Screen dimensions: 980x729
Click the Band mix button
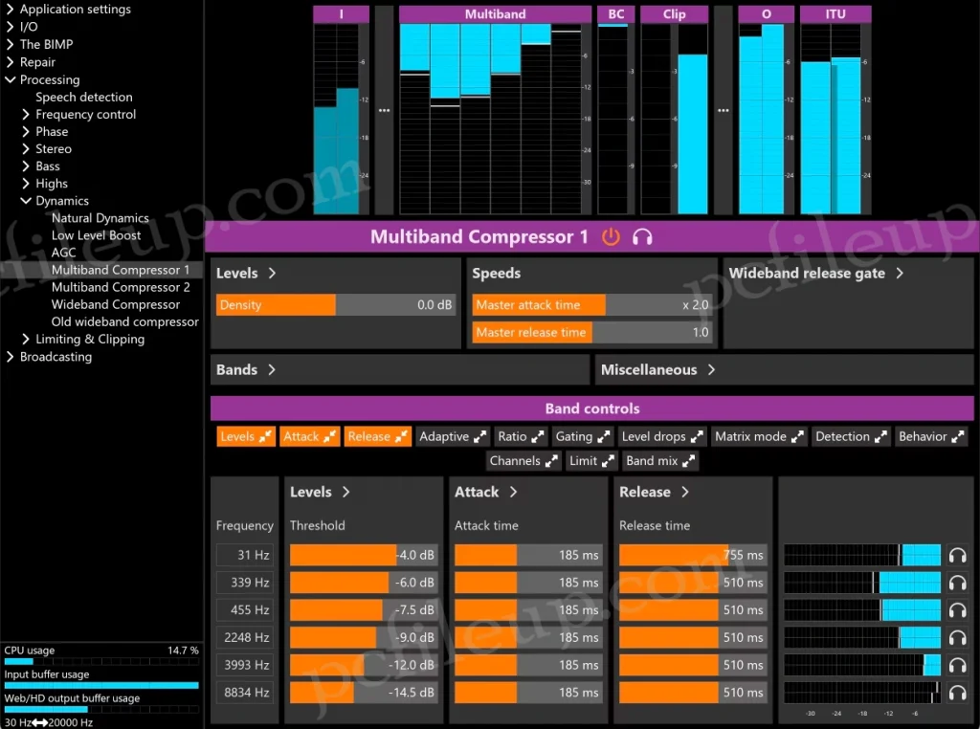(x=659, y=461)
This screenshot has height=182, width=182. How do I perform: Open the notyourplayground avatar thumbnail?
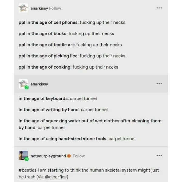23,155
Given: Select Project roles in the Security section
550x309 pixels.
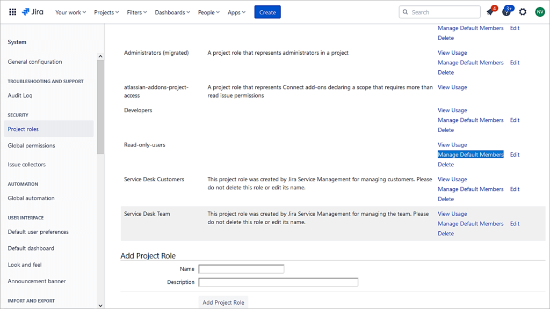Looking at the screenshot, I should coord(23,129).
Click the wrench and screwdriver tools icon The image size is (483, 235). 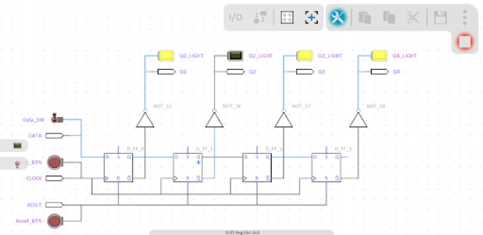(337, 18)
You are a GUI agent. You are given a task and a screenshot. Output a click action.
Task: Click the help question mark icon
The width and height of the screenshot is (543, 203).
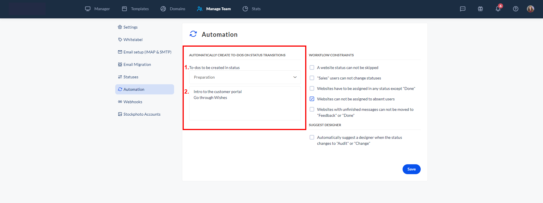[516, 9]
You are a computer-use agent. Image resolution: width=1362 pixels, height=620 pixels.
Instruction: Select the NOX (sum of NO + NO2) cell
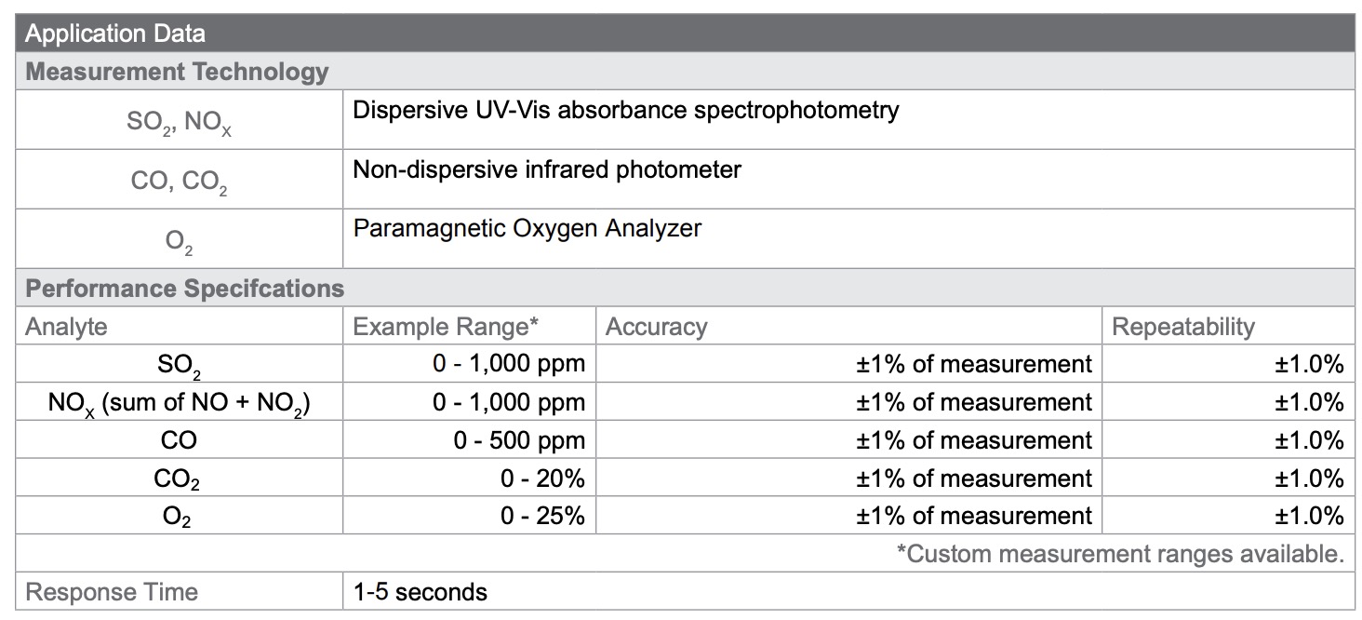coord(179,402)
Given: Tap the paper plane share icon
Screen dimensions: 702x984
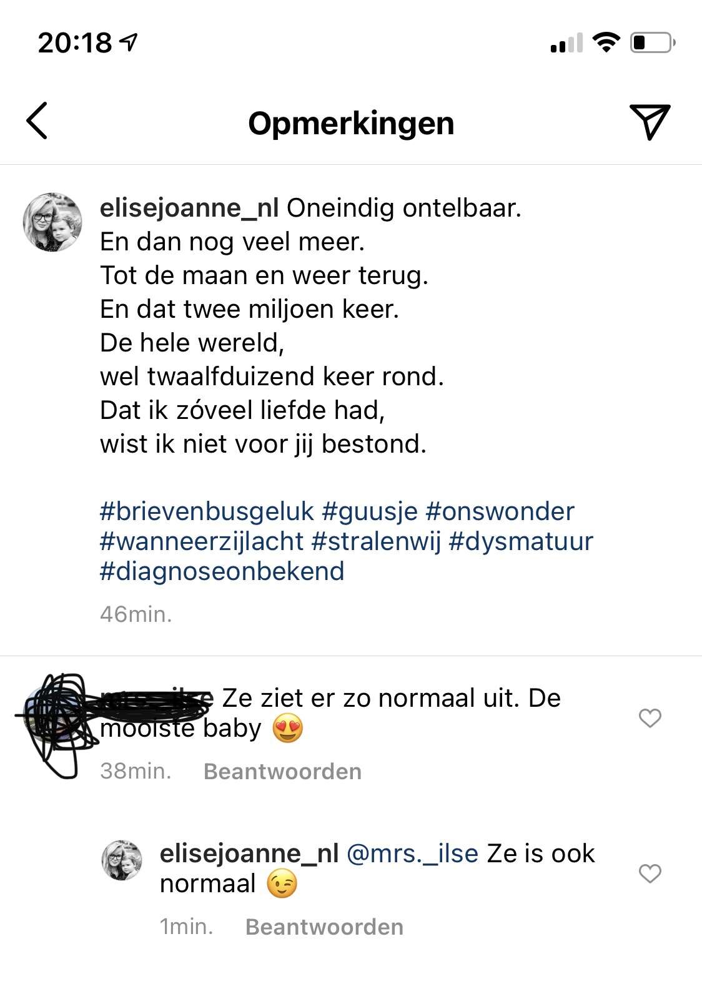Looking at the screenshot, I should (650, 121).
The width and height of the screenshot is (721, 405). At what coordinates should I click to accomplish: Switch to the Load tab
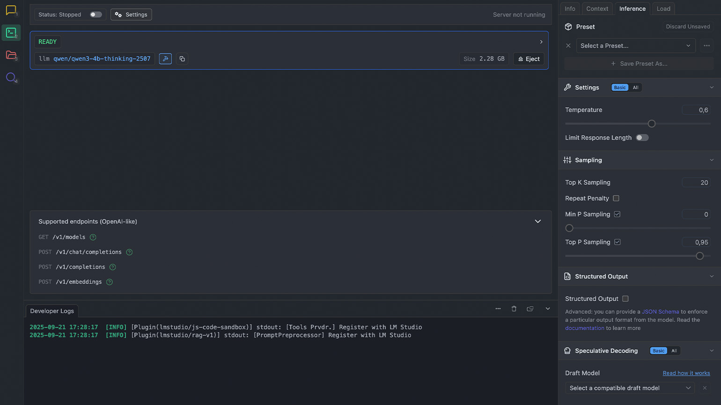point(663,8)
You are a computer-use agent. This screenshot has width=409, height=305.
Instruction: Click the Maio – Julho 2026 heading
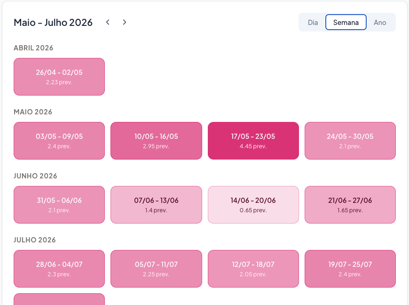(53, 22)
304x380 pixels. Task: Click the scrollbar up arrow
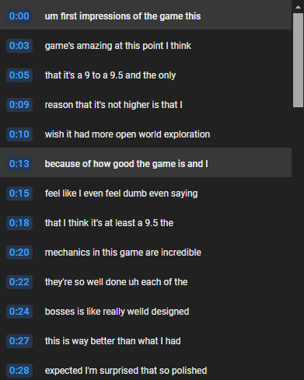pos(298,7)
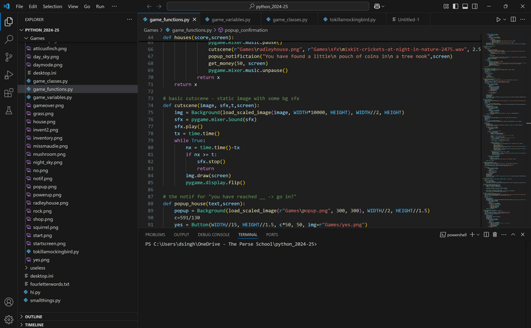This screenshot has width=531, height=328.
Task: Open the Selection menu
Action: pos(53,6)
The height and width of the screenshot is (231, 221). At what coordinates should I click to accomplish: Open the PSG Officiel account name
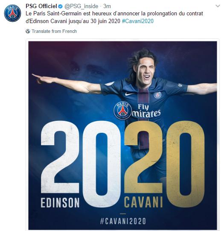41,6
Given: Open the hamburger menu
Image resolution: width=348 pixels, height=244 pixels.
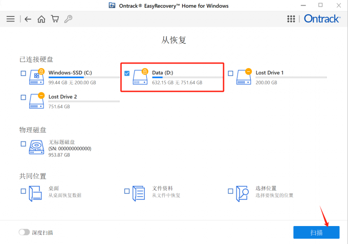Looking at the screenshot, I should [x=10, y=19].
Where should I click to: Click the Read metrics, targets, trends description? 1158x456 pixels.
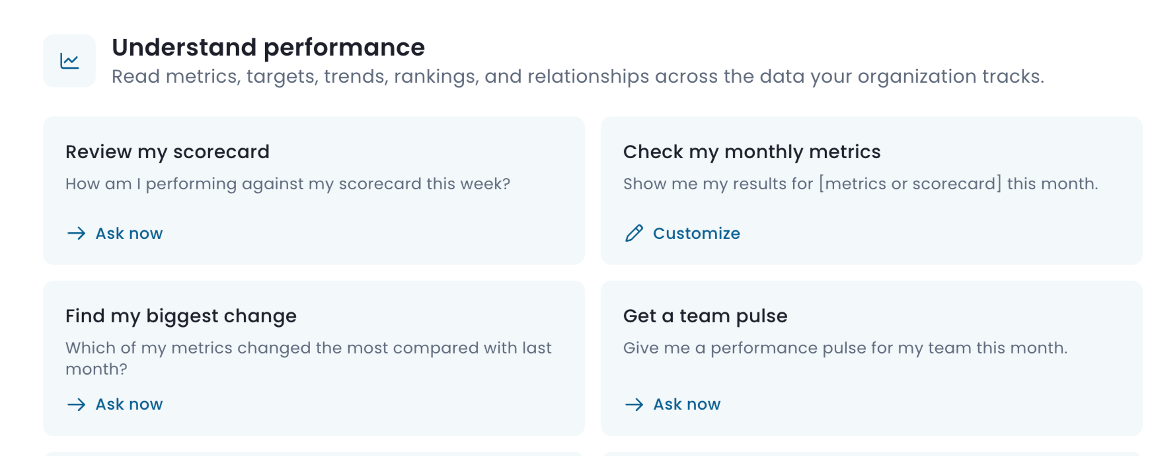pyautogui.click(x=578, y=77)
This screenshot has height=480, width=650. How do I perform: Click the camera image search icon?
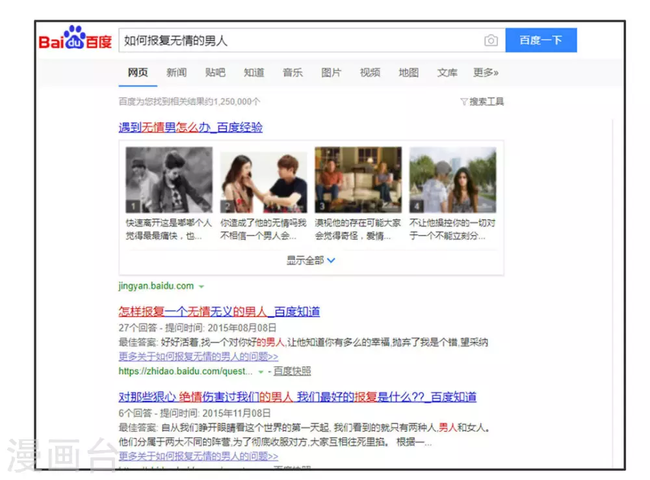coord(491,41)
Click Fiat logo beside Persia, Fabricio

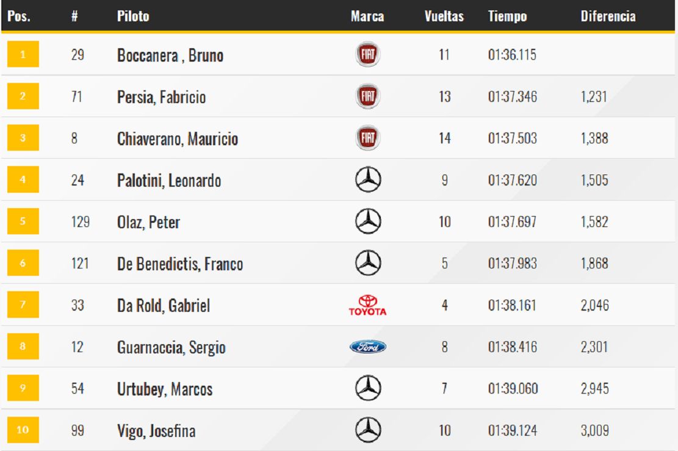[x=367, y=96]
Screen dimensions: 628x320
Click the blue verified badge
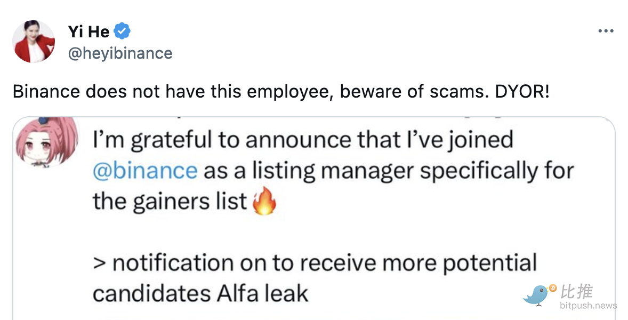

------------------------------------------------

**ACTION ITEM:** Output, exactly and with no pictures, every line from the one that contains "This screenshot has height=480, width=650." through the final line of the entries.

**YOUR SOLUTION:**
This screenshot has height=480, width=650. How do I perform: Click the camera image search icon?
coord(491,41)
Click Fiat logo beside Persia, Fabricio

[x=367, y=96]
Screen dimensions: 628x320
Click the blue verified badge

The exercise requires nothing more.